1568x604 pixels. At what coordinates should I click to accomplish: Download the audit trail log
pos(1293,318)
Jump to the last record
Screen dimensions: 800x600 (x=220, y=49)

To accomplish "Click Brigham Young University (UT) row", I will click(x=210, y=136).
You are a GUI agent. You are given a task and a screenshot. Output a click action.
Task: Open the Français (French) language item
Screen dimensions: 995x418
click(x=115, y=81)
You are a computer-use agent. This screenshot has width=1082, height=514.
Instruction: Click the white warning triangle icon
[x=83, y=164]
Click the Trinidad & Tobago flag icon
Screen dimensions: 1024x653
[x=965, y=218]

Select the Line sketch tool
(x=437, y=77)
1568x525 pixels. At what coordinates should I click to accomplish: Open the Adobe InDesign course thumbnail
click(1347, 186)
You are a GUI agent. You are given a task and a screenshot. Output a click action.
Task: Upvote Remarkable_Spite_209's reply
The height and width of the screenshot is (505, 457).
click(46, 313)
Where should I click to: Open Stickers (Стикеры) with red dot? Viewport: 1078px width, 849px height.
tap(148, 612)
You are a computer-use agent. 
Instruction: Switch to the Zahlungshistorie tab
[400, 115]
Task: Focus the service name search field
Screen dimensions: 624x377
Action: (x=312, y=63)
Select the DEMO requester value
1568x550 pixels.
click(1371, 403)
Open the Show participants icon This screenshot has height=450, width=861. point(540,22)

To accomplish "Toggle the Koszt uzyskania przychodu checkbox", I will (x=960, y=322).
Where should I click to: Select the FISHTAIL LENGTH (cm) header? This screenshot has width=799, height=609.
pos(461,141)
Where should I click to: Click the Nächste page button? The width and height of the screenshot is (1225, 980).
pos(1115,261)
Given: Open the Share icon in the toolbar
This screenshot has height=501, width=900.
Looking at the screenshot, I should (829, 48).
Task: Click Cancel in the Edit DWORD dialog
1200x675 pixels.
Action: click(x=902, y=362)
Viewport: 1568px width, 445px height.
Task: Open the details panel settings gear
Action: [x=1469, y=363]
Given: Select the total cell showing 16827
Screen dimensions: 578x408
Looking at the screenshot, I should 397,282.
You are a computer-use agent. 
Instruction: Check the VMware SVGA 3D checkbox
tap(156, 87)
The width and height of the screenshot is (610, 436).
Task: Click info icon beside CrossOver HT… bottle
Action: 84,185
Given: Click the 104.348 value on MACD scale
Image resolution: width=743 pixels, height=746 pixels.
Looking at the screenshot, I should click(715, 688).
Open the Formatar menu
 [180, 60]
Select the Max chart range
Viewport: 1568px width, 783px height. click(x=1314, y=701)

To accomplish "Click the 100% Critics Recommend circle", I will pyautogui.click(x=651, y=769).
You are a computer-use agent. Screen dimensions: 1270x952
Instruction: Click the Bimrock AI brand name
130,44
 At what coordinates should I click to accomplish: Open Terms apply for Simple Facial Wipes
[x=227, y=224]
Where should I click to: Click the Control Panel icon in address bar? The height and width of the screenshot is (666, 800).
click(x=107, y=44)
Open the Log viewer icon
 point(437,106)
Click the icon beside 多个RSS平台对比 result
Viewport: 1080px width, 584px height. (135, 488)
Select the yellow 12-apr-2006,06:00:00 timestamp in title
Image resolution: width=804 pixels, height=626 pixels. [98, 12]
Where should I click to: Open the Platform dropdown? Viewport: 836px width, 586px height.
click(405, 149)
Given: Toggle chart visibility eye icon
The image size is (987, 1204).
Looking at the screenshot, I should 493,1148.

____

Aim of the task: Please count the lines in the records that contain "Toggle" and reply with the count alone.

Task answer: 2